I must note at the start that much of what is contained in this technical amendments bill has already become law. Provisions allowing for the extension of Medicaid coverage for disabled workers, increasing the number of leave days to allow nursing home patients to spend more time at home with their families, additional reimbursement to nursing facilities for Alzheimer's patients, the payment of Medicare deductibles and copayments, increased monthly prescription limits, extension of Case Mix authority, and expansion of home and community based services became law this session under my signature. Physicians and Dentists have also already seen their reimbursement rates raised. This bill is not needed for any of those things.

Section 3 contains a provision that is likely unconstitutional and at the least, bad public policy. It provides for the creation of a Medical Care Advisory Committee comprised of legislators and health care professionals chaired by the Chairs of the House and Senate Public Health and Welfare Committees on a rotating basis. Medicaid is clearly an executive branch function. Administration of the Medicaid program by the legislature would be a violation of the principle of separation of powers and possibly, a violation of federal law. It may be called an "Advisory" committee in this legislation but it clearly is intended to be much more. The responsibilities of this new committee even include approval of payments for a new Medicaid mandate created in the bill: "programmable implantable pumps".

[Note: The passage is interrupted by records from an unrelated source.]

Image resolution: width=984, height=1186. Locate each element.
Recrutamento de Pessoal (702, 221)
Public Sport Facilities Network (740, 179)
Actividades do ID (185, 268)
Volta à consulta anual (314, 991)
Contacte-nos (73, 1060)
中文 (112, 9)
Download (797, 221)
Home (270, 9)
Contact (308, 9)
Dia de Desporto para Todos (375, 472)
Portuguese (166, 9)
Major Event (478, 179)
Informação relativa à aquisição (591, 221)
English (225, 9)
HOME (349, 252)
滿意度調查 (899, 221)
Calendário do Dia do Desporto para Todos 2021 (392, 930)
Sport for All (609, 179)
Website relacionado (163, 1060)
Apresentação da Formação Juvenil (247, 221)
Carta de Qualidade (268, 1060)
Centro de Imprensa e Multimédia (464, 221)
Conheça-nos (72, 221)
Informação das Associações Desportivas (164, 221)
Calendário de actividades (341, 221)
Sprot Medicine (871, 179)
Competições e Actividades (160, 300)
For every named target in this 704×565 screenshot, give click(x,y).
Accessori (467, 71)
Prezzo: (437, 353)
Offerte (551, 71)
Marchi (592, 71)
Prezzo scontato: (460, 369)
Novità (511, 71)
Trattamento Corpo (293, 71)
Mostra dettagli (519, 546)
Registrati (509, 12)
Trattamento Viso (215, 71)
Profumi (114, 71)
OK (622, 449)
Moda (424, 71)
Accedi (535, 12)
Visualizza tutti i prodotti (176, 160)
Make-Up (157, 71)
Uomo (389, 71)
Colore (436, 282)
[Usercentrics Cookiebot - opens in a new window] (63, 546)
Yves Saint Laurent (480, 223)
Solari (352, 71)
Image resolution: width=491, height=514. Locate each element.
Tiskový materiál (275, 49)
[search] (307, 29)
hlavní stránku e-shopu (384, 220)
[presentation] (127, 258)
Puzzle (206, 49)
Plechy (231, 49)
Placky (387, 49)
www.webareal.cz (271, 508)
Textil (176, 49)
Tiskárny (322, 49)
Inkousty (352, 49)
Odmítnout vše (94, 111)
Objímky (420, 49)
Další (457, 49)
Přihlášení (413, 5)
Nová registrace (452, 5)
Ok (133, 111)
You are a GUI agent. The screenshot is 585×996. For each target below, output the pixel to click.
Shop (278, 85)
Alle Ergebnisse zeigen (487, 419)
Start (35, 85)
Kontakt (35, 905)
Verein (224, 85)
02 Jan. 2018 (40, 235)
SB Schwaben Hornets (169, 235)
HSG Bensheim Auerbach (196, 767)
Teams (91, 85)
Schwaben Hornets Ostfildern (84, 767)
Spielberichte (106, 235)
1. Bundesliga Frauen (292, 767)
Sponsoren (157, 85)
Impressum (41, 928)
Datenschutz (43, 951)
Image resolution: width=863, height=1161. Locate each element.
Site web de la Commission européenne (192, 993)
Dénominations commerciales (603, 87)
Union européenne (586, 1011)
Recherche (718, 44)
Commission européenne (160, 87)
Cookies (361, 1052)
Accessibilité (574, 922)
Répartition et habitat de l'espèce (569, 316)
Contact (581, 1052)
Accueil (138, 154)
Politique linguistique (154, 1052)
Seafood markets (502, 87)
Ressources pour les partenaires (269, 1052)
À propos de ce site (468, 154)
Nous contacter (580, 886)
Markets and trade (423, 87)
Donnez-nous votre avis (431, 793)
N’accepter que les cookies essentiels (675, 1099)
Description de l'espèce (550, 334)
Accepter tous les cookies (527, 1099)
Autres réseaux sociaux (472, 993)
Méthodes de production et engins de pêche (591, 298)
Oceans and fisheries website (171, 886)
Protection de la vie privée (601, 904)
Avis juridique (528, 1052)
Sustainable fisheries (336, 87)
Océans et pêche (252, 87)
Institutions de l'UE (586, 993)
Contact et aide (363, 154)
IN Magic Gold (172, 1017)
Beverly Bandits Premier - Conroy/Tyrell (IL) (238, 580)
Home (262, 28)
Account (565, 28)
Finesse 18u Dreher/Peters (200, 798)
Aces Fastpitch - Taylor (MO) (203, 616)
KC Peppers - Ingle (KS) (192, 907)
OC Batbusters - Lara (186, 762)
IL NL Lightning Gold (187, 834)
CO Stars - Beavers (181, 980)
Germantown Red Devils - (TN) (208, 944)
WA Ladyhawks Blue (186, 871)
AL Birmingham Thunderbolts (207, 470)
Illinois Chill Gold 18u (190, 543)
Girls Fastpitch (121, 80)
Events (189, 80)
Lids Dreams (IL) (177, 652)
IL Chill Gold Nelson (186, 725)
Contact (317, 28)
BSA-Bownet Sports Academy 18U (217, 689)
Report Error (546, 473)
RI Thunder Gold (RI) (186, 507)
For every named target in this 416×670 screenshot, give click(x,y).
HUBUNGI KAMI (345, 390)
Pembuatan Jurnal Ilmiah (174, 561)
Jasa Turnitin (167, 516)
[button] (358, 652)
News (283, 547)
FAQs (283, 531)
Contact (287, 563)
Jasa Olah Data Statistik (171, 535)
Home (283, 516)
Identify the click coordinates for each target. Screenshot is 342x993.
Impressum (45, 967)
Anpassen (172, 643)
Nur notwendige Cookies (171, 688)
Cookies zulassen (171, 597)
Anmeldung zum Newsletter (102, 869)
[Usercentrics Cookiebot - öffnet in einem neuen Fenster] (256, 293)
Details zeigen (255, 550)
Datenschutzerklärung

The Medicaid program is one of the few remaining clear examples of gubernatorial authority. It was created that way by Congress and has remained that way under the Mississippi Constitution. To attempt to run it through a committee composed of service providers (Medicaid payment recipients) and legislators is both unwise and a further weakening of the authority of the Mississippi Governor's Office.

The provision of payments for programmable infusion pumps is a startling example of micro management by the legislature. The benefits would inure to a sole source distributor without the safeguard of competition to control price. It is no justification to tell legislators that patients are being denied this service because of the current methodology, but rather it is a shocking admission of non-compliance with medical ethics and federal laws and regulations. Hospitals are already reimbursed on a cost basis and are made whole for their purchases of durable medical equipment.

The expansion of Medicaid eligibility contained in the bill for poverty level aged and disabled persons will not become law as a result of my veto. However, when you consider the expansions of the Medicaid program that have become law with my signature on bills and State Plan amendments the last few years, I can honestly say that much has been done. I have asked the Division of Medicaid in the Office of the Governor to explore ways through amendments to our State Medicaid Plan to expand service to the disabled and aged in a responsible manner. We will continue to find ways to meet the aims of the program while still maintaining accountability to the taxpayers. Let us keep in mind that Medicaid is still the second largest single component of the total Mississippi budget.